§ **Do this**: Reproduce the records below in full, switching each occurrence of "Where should I click to" to "Where do I click to" and leaving everything else unchanged.

§ **Provided data**:
────────────────────────────────────────

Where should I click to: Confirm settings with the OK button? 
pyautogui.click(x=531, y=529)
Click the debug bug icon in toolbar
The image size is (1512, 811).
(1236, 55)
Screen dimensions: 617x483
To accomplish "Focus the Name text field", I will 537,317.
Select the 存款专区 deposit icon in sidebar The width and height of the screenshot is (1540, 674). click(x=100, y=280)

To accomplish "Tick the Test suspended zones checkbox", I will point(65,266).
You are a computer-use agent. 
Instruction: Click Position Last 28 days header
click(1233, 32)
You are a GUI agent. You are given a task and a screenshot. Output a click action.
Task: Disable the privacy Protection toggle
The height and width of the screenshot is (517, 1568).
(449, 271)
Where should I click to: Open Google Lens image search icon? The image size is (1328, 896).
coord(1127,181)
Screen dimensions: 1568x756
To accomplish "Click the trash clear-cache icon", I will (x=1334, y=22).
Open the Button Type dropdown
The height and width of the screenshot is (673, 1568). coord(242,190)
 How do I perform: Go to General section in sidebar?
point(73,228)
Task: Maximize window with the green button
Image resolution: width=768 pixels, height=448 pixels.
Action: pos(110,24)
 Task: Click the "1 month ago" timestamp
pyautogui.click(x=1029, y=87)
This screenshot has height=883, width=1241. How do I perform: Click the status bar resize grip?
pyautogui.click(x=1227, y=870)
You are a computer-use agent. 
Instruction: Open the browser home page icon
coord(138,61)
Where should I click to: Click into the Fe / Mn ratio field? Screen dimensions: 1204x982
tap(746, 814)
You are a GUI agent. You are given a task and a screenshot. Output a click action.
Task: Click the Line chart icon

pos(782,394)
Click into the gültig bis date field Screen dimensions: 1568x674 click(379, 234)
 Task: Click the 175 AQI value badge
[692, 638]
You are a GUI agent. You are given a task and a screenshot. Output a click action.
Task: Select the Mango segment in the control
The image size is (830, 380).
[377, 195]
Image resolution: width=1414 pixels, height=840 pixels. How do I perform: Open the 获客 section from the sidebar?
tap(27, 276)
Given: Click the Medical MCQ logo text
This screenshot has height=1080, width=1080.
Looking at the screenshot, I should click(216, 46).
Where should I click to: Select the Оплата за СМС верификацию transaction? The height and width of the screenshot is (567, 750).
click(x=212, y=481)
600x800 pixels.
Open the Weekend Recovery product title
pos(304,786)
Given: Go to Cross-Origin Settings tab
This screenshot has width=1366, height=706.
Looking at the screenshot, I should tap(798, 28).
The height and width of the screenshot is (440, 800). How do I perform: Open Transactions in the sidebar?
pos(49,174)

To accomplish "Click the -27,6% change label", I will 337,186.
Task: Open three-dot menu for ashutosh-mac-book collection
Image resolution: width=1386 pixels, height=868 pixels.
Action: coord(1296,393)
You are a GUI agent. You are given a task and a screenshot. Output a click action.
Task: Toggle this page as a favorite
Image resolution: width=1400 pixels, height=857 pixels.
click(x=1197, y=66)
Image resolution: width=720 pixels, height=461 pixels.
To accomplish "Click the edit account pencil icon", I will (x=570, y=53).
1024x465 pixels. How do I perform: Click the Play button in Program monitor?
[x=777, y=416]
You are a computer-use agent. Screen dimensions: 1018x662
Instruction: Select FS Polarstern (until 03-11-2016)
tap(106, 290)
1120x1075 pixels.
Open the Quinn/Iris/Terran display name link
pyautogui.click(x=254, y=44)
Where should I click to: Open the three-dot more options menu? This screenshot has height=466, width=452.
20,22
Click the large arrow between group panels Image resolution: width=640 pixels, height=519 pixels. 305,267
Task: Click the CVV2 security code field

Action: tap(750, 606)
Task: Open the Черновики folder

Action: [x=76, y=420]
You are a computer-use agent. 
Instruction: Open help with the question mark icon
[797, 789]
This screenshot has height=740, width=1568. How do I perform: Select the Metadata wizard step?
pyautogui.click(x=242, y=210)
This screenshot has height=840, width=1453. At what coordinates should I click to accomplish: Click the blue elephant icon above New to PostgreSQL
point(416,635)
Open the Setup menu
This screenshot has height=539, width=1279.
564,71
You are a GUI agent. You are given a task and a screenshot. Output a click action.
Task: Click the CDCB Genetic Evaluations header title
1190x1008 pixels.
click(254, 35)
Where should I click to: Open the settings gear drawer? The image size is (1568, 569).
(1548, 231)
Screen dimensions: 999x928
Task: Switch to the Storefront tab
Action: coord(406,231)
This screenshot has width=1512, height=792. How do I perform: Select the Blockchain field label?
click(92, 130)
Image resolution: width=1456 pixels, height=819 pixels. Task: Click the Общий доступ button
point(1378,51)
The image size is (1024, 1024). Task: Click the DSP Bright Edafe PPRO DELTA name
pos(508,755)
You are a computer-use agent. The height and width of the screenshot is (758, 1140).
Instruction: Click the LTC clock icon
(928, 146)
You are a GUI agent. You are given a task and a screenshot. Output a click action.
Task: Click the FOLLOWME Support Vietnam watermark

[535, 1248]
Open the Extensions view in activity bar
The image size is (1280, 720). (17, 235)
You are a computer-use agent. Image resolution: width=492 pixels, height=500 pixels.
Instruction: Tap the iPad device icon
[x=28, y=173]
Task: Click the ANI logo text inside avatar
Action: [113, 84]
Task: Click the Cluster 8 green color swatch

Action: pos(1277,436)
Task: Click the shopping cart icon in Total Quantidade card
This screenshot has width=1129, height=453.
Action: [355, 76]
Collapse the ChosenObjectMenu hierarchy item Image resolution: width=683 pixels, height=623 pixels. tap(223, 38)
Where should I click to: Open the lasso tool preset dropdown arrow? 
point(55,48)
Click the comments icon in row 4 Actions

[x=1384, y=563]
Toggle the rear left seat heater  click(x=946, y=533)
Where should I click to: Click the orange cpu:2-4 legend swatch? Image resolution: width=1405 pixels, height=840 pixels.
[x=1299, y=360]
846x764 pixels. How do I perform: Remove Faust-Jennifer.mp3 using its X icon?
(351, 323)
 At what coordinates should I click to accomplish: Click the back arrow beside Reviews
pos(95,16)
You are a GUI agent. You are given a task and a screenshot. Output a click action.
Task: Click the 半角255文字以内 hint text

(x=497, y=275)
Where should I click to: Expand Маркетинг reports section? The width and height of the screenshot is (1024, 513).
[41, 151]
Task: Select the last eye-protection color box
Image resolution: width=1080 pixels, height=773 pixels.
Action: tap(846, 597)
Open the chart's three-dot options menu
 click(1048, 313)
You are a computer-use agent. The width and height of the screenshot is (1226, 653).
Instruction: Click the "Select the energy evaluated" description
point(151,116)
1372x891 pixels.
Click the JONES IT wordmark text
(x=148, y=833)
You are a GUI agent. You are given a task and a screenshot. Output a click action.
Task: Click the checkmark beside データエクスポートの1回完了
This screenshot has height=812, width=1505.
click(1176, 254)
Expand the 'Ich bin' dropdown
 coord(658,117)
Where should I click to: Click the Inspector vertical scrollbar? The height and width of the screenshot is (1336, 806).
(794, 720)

────────────────────────────────────────

§ **Full answer**:
Where do I click to: Confirm settings with the OK button? 
pyautogui.click(x=531, y=529)
Click the debug bug icon in toolbar
The image size is (1512, 811).
(1236, 55)
Screen dimensions: 617x483
To accomplish "Focus the Name text field", I will 537,317.
Select the 存款专区 deposit icon in sidebar The width and height of the screenshot is (1540, 674). click(x=100, y=280)

To accomplish "Tick the Test suspended zones checkbox", I will point(65,266).
You are a computer-use agent. 
Instruction: Click Position Last 28 days header
click(1233, 32)
You are a GUI agent. You are given a task and a screenshot. Output a click action.
Task: Disable the privacy Protection toggle
The height and width of the screenshot is (517, 1568).
(449, 271)
Where do I click to: Open Google Lens image search icon? The image size is (1328, 896).
coord(1127,181)
Screen dimensions: 1568x756
To accomplish "Click the trash clear-cache icon", I will (x=1334, y=22).
Open the Button Type dropdown
The height and width of the screenshot is (673, 1568). coord(242,190)
 How do I perform: Go to General section in sidebar?
point(73,228)
Task: Maximize window with the green button
Image resolution: width=768 pixels, height=448 pixels.
Action: pos(110,24)
 Task: Click the "1 month ago" timestamp
pyautogui.click(x=1029, y=87)
This screenshot has height=883, width=1241. How do I perform: Click the status bar resize grip?
pyautogui.click(x=1227, y=870)
You are a computer-use agent. 
Instruction: Open the browser home page icon
coord(138,61)
Where do I click to: Click into the Fe / Mn ratio field? Screen dimensions: 1204x982
tap(746, 814)
You are a GUI agent. You are given a task and a screenshot. Output a click action.
Task: Click the Line chart icon

pos(782,394)
Click into the gültig bis date field Screen dimensions: 1568x674 click(379, 234)
 Task: Click the 175 AQI value badge
[692, 638]
You are a GUI agent. You are given a task and a screenshot. Output a click action.
Task: Select the Mango segment in the control
The image size is (830, 380).
[377, 195]
Image resolution: width=1414 pixels, height=840 pixels. How do I perform: Open the 获客 section from the sidebar?
tap(27, 276)
Given: Click the Medical MCQ logo text
This screenshot has height=1080, width=1080.
Looking at the screenshot, I should click(216, 46).
Where do I click to: Select the Оплата за СМС верификацию transaction? The height and width of the screenshot is (567, 750).
click(x=212, y=481)
600x800 pixels.
Open the Weekend Recovery product title
pos(304,786)
Given: Go to Cross-Origin Settings tab
This screenshot has width=1366, height=706.
Looking at the screenshot, I should tap(798, 28).
The height and width of the screenshot is (440, 800). How do I perform: Open Transactions in the sidebar?
pos(49,174)

To accomplish "Click the -27,6% change label", I will 337,186.
Task: Open three-dot menu for ashutosh-mac-book collection
Image resolution: width=1386 pixels, height=868 pixels.
Action: coord(1296,393)
You are a GUI agent. You are given a task and a screenshot. Output a click action.
Task: Toggle this page as a favorite
Image resolution: width=1400 pixels, height=857 pixels.
click(x=1197, y=66)
Image resolution: width=720 pixels, height=461 pixels.
To accomplish "Click the edit account pencil icon", I will (x=570, y=53).
1024x465 pixels. How do I perform: Click the Play button in Program monitor?
[x=777, y=416]
You are a computer-use agent. Screen dimensions: 1018x662
Instruction: Select FS Polarstern (until 03-11-2016)
tap(106, 290)
1120x1075 pixels.
Open the Quinn/Iris/Terran display name link
pyautogui.click(x=254, y=44)
Where do I click to: Open the three-dot more options menu? This screenshot has height=466, width=452.
20,22
Click the large arrow between group panels Image resolution: width=640 pixels, height=519 pixels. 305,267
Task: Click the CVV2 security code field

Action: tap(750, 606)
Task: Open the Черновики folder

Action: [x=76, y=420]
You are a computer-use agent. 
Instruction: Open help with the question mark icon
[797, 789]
This screenshot has height=740, width=1568. How do I perform: Select the Metadata wizard step?
pyautogui.click(x=242, y=210)
This screenshot has height=840, width=1453. At what coordinates should I click to accomplish: Click the blue elephant icon above New to PostgreSQL
point(416,635)
Open the Setup menu
This screenshot has height=539, width=1279.
564,71
You are a GUI agent. You are given a task and a screenshot. Output a click action.
Task: Click the CDCB Genetic Evaluations header title
1190x1008 pixels.
click(254, 35)
Where do I click to: Open the settings gear drawer? The image size is (1568, 569).
(1548, 231)
Screen dimensions: 999x928
Task: Switch to the Storefront tab
Action: coord(406,231)
This screenshot has width=1512, height=792. How do I perform: Select the Blockchain field label?
click(92, 130)
Image resolution: width=1456 pixels, height=819 pixels. Task: Click the Общий доступ button
point(1378,51)
The image size is (1024, 1024). Task: Click the DSP Bright Edafe PPRO DELTA name
pos(508,755)
You are a computer-use agent. The height and width of the screenshot is (758, 1140).
Instruction: Click the LTC clock icon
(928, 146)
You are a GUI agent. You are given a task and a screenshot. Output a click action.
Task: Click the FOLLOWME Support Vietnam watermark

[535, 1248]
Open the Extensions view in activity bar
The image size is (1280, 720). (17, 235)
You are a computer-use agent. Image resolution: width=492 pixels, height=500 pixels.
Instruction: Tap the iPad device icon
[x=28, y=173]
Task: Click the ANI logo text inside avatar
Action: [113, 84]
Task: Click the Cluster 8 green color swatch

Action: pos(1277,436)
Task: Click the shopping cart icon in Total Quantidade card
This screenshot has width=1129, height=453.
Action: [355, 76]
Collapse the ChosenObjectMenu hierarchy item Image resolution: width=683 pixels, height=623 pixels. tap(223, 38)
Where do I click to: Open the lasso tool preset dropdown arrow? 
point(55,48)
Click the comments icon in row 4 Actions

[x=1384, y=563]
Toggle the rear left seat heater  click(x=946, y=533)
Where do I click to: Click the orange cpu:2-4 legend swatch? Image resolution: width=1405 pixels, height=840 pixels.
[x=1299, y=360]
846x764 pixels. How do I perform: Remove Faust-Jennifer.mp3 using its X icon?
(351, 323)
 At what coordinates should I click to accomplish: Click the back arrow beside Reviews
pos(95,16)
You are a GUI agent. You are given a task and a screenshot. Output a click action.
Task: Click the 半角255文字以内 hint text

(x=497, y=275)
Where do I click to: Expand Маркетинг reports section? The width and height of the screenshot is (1024, 513).
[41, 151]
Task: Select the last eye-protection color box
Image resolution: width=1080 pixels, height=773 pixels.
Action: tap(846, 597)
Open the chart's three-dot options menu
 click(1048, 313)
You are a computer-use agent. The width and height of the screenshot is (1226, 653).
Instruction: Click the "Select the energy evaluated" description
point(151,116)
1372x891 pixels.
Click the JONES IT wordmark text
(x=148, y=833)
You are a GUI agent. You are given a task and a screenshot. Output a click action.
Task: Click the checkmark beside データエクスポートの1回完了
This screenshot has height=812, width=1505.
click(1176, 254)
Expand the 'Ich bin' dropdown
 coord(658,117)
Where do I click to: Click the Inspector vertical scrollbar? The height and width of the screenshot is (1336, 806).
(794, 720)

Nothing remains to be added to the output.